Moscou déjoue un attentat contre le gendarme du numérique russe, l’ombre de Kiev et de Telegram
Le 18 avril dernier, le Service fédéral de sécurité (FSB) a annoncé avoir déjoué un attentat visant les hauts responsables de Roskomnadzor, l’autorité russe de régulation des communications. Selon la communication officielle, le groupe projetait de faire exploser le véhicule des dirigeants de l’agence chargée, entre autres, du blocage de Telegram et de la censure d’Internet en Russie. Sept suspects ont été arrêtés à Moscou, Oufa, Novossibirsk et Iaroslavl, tandis que le présumé meneur, un Moscovite né en 2004, a été abattu après avoir opposé une résistance armée. Les perquisitions ont permis de saisir des explosifs artisanaux, une grenade F-1, un pistolet Makarov muni d’un silencieux et des symboles néonazis.

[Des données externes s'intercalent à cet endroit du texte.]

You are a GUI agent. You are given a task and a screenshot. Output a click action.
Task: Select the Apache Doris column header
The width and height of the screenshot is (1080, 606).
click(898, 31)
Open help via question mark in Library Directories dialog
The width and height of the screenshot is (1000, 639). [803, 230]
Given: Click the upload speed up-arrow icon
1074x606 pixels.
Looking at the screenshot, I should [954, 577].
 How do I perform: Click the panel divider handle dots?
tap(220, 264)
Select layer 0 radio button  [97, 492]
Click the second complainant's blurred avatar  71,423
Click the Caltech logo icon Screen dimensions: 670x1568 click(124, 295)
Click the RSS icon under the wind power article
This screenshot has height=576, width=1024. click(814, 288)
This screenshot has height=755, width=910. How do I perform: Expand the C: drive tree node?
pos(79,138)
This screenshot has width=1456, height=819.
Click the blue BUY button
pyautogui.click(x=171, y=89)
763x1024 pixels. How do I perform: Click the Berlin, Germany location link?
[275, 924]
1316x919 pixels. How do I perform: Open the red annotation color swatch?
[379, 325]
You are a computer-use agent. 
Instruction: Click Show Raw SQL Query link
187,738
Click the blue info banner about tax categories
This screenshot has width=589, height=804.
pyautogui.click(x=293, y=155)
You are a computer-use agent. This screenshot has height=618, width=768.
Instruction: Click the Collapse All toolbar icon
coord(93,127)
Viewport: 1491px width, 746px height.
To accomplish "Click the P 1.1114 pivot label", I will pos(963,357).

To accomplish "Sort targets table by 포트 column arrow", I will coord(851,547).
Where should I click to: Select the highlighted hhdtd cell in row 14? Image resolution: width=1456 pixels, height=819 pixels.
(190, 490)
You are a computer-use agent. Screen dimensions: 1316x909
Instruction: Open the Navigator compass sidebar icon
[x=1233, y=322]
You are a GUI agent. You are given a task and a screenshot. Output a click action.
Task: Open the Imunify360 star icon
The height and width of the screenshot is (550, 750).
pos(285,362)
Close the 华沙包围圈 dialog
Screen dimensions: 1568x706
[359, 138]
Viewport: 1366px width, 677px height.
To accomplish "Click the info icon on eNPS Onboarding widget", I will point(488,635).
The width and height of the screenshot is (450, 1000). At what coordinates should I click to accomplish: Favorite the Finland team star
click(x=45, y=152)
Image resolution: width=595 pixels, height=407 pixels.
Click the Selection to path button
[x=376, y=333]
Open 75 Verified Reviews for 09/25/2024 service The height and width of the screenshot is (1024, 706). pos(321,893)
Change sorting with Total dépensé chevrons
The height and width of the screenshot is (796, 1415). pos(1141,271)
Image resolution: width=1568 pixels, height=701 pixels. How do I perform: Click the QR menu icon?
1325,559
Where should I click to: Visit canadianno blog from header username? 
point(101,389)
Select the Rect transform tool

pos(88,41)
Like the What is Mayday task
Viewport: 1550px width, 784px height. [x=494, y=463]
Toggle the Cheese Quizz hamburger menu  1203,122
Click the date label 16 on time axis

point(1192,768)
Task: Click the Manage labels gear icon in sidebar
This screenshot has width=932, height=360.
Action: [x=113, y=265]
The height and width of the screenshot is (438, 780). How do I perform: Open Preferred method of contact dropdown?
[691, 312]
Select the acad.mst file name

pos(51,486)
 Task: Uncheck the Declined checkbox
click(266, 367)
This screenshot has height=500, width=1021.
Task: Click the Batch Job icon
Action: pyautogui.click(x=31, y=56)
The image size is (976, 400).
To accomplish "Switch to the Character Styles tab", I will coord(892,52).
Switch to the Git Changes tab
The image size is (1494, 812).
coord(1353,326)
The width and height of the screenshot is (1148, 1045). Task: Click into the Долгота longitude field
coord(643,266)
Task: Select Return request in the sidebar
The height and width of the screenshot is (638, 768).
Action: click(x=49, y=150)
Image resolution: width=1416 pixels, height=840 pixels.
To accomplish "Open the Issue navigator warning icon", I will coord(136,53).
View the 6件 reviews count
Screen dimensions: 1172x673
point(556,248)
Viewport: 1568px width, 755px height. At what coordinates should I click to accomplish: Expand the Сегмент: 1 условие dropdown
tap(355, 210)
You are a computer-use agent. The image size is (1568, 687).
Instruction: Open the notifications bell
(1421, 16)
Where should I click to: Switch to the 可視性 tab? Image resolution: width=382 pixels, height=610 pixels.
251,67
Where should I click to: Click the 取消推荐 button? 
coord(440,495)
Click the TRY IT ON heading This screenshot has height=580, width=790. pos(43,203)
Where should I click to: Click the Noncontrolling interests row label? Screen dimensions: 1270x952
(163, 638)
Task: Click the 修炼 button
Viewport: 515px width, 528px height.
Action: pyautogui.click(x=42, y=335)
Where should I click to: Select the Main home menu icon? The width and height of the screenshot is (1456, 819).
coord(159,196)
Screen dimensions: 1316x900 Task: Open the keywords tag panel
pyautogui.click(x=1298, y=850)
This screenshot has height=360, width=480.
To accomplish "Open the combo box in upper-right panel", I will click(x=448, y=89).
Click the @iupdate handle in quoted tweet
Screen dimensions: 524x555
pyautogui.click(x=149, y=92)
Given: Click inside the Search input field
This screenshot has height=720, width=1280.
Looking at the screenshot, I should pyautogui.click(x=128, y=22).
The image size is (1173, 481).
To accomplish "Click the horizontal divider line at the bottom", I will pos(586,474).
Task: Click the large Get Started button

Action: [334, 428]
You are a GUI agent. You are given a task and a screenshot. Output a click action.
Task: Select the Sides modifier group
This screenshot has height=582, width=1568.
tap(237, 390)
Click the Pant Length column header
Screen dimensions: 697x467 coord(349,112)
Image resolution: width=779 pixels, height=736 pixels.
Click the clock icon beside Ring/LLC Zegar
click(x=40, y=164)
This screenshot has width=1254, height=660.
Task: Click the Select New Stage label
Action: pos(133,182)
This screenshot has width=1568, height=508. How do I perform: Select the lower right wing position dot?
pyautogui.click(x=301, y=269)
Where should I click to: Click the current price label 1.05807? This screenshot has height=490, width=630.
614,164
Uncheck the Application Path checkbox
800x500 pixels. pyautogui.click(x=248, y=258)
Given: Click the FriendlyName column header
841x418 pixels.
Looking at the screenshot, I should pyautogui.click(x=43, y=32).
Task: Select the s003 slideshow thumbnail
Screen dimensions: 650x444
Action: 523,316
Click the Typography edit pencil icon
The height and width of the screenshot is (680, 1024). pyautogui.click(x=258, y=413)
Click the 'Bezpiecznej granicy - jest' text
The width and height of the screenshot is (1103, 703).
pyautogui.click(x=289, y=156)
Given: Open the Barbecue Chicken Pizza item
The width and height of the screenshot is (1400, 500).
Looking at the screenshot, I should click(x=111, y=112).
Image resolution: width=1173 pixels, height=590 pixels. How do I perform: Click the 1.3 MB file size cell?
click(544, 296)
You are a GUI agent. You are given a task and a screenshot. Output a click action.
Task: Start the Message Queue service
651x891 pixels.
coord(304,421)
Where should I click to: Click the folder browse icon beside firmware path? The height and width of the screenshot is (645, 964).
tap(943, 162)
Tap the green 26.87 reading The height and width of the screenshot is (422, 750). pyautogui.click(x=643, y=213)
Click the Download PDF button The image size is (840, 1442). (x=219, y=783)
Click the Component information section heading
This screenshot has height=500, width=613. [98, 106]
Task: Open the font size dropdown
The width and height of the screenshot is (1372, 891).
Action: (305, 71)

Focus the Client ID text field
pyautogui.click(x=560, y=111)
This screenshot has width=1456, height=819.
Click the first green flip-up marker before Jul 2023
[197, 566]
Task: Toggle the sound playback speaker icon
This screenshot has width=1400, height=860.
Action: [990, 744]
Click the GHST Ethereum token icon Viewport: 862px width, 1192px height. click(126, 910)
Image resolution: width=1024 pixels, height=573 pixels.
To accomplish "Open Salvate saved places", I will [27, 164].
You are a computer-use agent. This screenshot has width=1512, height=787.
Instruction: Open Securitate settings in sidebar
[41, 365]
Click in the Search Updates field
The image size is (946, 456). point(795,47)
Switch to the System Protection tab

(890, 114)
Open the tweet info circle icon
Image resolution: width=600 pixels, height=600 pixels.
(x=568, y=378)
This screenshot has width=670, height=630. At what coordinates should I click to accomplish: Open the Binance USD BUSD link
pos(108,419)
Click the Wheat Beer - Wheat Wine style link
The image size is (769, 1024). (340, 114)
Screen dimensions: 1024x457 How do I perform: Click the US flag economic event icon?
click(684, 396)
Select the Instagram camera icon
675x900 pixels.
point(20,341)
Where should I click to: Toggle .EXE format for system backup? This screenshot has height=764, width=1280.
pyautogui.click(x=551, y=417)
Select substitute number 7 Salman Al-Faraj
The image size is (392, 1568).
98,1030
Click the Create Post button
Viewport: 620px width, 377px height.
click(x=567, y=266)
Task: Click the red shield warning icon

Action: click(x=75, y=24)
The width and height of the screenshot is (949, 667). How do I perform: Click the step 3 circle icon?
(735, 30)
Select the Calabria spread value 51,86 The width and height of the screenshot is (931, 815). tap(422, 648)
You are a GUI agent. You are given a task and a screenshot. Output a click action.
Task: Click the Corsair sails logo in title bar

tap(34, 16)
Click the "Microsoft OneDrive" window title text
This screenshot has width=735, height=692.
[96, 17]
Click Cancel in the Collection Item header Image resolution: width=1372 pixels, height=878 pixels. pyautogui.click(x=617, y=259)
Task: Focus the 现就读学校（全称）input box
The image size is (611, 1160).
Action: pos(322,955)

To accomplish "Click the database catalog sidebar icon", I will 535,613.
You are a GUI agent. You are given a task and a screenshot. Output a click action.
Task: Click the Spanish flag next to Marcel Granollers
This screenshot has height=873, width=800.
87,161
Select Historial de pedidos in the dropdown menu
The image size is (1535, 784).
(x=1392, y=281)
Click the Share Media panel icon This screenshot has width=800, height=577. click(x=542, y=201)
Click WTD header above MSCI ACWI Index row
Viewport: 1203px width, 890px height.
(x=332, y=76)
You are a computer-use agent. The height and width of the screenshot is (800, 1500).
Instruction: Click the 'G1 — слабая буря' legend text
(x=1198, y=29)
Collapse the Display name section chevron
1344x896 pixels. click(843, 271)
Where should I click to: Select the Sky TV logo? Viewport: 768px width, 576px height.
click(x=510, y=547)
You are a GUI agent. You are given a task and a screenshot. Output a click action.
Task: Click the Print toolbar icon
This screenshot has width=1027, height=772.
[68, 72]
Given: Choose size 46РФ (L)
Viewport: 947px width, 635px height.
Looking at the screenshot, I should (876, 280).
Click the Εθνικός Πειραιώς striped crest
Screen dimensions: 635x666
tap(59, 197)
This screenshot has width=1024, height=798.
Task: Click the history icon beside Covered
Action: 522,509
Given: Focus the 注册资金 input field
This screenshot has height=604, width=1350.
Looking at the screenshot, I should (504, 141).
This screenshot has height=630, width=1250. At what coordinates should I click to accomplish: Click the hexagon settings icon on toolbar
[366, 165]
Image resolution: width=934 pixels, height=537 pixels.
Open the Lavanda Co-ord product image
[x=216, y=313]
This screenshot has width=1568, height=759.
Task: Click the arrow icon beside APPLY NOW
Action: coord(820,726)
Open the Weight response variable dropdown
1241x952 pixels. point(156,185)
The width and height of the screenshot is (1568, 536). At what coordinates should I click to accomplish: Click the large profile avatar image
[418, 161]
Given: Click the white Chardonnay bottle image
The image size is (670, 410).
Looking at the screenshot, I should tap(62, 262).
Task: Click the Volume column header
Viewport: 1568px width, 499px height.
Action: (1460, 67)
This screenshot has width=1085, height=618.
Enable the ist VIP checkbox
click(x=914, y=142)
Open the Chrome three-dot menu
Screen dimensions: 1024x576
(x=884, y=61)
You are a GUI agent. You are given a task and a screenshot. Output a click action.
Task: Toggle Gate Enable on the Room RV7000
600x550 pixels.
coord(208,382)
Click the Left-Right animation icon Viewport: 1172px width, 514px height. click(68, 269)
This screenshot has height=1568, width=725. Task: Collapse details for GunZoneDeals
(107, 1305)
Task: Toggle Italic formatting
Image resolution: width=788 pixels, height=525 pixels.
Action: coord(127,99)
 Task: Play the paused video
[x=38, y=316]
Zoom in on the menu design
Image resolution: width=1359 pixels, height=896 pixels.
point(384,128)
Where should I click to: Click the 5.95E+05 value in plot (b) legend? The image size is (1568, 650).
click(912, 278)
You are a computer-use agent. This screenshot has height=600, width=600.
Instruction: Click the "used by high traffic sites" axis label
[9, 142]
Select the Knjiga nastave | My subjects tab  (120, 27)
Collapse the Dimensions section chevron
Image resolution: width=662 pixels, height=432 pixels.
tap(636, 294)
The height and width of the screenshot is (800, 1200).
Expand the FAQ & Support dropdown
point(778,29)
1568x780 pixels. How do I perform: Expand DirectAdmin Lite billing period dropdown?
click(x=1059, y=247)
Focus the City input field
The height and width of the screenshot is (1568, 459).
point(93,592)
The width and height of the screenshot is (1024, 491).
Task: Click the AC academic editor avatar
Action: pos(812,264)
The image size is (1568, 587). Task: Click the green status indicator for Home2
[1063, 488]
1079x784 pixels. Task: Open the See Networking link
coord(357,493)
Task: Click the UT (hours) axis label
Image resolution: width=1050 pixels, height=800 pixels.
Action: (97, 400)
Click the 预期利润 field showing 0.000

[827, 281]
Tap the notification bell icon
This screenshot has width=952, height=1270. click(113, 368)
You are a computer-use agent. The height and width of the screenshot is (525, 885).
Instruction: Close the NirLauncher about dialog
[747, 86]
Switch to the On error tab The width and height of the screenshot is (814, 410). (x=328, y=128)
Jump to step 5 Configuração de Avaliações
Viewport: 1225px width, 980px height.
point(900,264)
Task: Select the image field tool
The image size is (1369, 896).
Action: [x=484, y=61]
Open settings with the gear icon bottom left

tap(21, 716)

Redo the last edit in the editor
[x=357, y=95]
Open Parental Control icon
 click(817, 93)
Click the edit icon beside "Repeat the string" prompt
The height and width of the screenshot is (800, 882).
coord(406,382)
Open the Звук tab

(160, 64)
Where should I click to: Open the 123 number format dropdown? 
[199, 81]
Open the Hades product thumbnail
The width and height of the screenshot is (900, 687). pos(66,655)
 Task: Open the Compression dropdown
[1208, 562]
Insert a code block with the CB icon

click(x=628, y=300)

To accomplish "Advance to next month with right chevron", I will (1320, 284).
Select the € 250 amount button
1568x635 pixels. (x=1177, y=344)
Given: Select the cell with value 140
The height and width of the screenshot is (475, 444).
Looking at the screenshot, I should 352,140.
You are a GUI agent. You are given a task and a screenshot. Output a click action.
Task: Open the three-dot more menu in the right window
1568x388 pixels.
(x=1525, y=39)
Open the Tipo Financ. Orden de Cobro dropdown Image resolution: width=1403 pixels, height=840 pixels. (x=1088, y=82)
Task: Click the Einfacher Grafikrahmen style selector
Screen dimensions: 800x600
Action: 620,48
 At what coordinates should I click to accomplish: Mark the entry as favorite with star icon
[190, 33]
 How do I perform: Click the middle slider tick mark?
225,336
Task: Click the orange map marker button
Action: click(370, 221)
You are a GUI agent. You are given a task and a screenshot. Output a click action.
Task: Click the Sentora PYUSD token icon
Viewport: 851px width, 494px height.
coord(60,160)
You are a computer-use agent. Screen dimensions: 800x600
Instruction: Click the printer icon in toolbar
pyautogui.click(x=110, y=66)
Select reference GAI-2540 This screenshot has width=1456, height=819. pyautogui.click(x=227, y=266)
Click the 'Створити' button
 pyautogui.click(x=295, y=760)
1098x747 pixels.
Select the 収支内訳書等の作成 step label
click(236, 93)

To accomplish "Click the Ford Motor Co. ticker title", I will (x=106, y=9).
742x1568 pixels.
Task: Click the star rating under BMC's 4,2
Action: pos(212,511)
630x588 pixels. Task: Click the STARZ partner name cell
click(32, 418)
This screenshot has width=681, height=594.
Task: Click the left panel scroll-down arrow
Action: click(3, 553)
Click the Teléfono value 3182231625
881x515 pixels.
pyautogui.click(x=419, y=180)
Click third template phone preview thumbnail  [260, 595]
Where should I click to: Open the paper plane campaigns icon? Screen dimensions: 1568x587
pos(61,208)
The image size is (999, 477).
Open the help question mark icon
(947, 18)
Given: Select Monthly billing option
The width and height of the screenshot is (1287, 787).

Cette opération s’inscrit dans un contexte de durcissement du contrôle de l’espace numérique. Roskomnadzor, qui pilote la politique de blocage des messagers chiffrés et des VPN, est devenu une cible centrale pour les opposants à la censure. Le FSB affirme que les suspects, décrits comme des « partisans d’une idéologie radicale et néofasciste », auraient été recrutés par les services spéciaux ukrainiens via Telegram. Les autorités russes suggèrent que Kiev cherchait ainsi à entraver les mesures de blocage du messager, instrument privilégié des cyberattaques et des « opérations d’influence » contre la Russie. L’une des personnes interpellées, administratrice d’un groupe de discussion, a reconnu avoir participé à l’organisation d’une tentative d’assassinat visant le vice-président de Roskomnadzor.
Au-delà des allégations officielles, le récit proposé par Moscou soulève des interrogations dans les capitales européennes et au sein des opinions publiques francophones. Plusieurs médias indépendants russes, notamment Novaya Gazeta et Meduza, relaient les faits sans y adhérer pleinement, rappelant que le FSB a régulièrement recours à ce type de communiqués pour justifier la répression. En Belgique, au Canada et en Afrique francophone, où Telegram demeure un outil de communication majeur pour les diasporas et les activistes, l’affaire illustre les tensions croissantes entre souveraineté numérique et liberté d’expression. L’accusation de collusion avec des « néofascistes » et l’imputation directe à l’Ukraine s’inscrivent dans une guerre informationnelle où chaque attentat déjoué devient un argument politique.
Cette affaire, qui mêle terrorisme, cyberespace et rivalités géopolitiques, annonce un durcissement de la répression numérique en Russie, tandis que l’Union européenne observe avec inquiétude la montée d’une logique sécuritaire qui instrumentalise la lutte antiterroriste. Alors que les blocages de Telegram s’étendent, les prochains mois pourraient voir se multiplier les opérations visant à discréditer les opposants, qu’ils soient réels ou imaginaires, au nom de la stabilité intérieure.